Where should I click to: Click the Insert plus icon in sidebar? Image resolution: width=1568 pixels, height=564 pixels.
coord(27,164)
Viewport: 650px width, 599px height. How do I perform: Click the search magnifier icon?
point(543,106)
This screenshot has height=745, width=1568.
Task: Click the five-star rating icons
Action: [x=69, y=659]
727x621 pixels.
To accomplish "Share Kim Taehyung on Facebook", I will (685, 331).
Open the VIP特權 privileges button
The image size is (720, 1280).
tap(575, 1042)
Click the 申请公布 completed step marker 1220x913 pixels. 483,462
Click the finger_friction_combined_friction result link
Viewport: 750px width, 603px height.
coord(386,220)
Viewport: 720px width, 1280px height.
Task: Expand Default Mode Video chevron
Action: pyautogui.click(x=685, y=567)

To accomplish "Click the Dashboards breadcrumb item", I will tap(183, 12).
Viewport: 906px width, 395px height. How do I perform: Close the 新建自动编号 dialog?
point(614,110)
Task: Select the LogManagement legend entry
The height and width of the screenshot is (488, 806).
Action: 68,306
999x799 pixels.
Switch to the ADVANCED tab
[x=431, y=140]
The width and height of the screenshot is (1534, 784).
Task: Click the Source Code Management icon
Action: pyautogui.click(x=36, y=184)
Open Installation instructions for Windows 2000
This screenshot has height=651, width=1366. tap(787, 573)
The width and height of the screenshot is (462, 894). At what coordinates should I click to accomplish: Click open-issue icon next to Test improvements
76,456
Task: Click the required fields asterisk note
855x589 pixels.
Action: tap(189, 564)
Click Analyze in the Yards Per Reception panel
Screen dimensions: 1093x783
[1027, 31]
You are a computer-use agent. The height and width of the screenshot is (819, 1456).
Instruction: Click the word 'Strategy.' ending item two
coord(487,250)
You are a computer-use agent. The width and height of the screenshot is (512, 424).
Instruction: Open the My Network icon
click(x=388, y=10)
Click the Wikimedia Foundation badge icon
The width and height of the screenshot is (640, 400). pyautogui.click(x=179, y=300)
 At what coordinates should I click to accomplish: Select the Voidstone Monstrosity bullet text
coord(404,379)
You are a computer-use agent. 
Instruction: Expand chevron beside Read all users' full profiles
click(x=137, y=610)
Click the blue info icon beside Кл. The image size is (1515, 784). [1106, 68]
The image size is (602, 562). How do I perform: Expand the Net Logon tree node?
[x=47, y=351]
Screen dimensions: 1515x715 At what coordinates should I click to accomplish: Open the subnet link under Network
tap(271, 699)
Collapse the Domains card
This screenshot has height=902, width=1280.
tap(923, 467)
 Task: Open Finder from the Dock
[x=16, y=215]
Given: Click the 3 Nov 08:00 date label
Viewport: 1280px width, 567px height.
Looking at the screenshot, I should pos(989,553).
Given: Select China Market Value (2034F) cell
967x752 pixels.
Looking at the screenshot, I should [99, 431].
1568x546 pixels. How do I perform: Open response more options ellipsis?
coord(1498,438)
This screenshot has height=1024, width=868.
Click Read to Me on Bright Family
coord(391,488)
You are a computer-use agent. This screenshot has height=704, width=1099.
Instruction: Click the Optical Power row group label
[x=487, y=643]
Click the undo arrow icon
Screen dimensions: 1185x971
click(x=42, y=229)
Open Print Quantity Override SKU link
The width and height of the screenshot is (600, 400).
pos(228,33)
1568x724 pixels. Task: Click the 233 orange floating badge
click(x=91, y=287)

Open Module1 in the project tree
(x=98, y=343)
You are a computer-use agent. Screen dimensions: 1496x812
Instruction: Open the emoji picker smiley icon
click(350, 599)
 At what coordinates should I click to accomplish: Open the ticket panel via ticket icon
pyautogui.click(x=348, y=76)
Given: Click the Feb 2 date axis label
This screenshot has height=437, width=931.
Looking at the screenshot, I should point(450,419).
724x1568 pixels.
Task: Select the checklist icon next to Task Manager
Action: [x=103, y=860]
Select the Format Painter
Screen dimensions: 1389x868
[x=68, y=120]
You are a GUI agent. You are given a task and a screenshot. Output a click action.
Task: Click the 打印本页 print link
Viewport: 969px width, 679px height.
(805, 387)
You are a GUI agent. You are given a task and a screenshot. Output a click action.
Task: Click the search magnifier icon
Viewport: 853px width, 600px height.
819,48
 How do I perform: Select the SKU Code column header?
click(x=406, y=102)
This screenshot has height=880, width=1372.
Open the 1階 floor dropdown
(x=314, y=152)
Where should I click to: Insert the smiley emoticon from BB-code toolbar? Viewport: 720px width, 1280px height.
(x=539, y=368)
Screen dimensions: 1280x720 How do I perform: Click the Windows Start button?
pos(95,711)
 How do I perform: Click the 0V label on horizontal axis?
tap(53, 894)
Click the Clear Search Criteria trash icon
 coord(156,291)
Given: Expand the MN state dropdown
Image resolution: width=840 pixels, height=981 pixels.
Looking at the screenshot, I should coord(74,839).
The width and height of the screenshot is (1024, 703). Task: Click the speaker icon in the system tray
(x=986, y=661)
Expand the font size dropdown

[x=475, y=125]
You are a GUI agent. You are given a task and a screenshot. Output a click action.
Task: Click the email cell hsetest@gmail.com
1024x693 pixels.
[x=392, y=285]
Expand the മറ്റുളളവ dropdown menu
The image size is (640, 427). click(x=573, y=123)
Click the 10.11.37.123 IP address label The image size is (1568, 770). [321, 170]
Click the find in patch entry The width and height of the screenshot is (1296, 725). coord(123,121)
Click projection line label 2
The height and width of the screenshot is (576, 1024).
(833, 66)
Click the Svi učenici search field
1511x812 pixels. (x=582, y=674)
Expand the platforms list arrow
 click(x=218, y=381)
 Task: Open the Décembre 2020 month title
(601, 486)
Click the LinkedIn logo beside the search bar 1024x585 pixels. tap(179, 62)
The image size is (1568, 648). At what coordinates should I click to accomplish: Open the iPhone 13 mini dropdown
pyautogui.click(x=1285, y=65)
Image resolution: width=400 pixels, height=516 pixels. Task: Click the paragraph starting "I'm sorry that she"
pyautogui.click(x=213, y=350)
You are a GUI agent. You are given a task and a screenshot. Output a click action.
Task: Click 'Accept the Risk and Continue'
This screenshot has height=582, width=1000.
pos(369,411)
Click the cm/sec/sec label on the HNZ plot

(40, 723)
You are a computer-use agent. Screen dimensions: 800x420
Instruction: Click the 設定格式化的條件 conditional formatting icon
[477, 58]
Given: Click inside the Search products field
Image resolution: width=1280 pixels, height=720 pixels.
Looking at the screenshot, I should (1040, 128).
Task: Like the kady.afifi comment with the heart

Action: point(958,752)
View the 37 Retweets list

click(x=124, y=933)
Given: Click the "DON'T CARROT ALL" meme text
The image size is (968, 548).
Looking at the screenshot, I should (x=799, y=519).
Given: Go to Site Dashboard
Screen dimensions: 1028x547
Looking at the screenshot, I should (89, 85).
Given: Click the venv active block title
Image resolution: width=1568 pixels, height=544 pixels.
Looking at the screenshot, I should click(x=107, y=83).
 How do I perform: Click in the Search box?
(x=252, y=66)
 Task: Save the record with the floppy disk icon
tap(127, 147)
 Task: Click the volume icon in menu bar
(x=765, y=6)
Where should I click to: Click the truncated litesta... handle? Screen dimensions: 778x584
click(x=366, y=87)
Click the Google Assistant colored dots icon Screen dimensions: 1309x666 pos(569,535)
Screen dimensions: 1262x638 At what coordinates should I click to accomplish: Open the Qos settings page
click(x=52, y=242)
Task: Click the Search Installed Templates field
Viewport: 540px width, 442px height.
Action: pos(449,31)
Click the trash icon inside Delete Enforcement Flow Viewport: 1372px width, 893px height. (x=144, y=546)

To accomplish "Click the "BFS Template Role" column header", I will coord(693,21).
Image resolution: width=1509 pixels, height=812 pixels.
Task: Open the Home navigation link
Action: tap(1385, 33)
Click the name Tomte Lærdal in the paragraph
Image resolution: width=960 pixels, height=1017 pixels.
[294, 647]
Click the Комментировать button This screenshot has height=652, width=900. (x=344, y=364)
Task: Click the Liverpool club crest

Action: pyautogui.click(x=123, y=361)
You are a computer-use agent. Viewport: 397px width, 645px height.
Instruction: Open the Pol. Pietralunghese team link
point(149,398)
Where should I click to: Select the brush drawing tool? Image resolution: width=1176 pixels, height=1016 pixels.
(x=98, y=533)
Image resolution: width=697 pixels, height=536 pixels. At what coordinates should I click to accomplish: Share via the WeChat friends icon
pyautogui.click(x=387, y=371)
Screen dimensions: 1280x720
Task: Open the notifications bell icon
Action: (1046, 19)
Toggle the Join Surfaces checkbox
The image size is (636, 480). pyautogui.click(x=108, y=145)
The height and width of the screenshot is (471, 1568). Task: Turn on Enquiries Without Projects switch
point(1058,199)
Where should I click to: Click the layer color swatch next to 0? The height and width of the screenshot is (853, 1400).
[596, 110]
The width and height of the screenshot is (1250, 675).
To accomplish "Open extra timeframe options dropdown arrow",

════════════════════

- _AIM OF THE TASK_:
The response should be an exact copy of the lines from the one with "Toggle the Join Surfaces checkbox" through the end of the data, with no other text.

- _ANSWER SECTION_:
Toggle the Join Surfaces checkbox
The image size is (636, 480). pyautogui.click(x=108, y=145)
The height and width of the screenshot is (471, 1568). Task: Turn on Enquiries Without Projects switch
point(1058,199)
Where should I click to: Click the layer color swatch next to 0? The height and width of the screenshot is (853, 1400).
[596, 110]
The width and height of the screenshot is (1250, 675).
To accomplish "Open extra timeframe options dropdown arrow",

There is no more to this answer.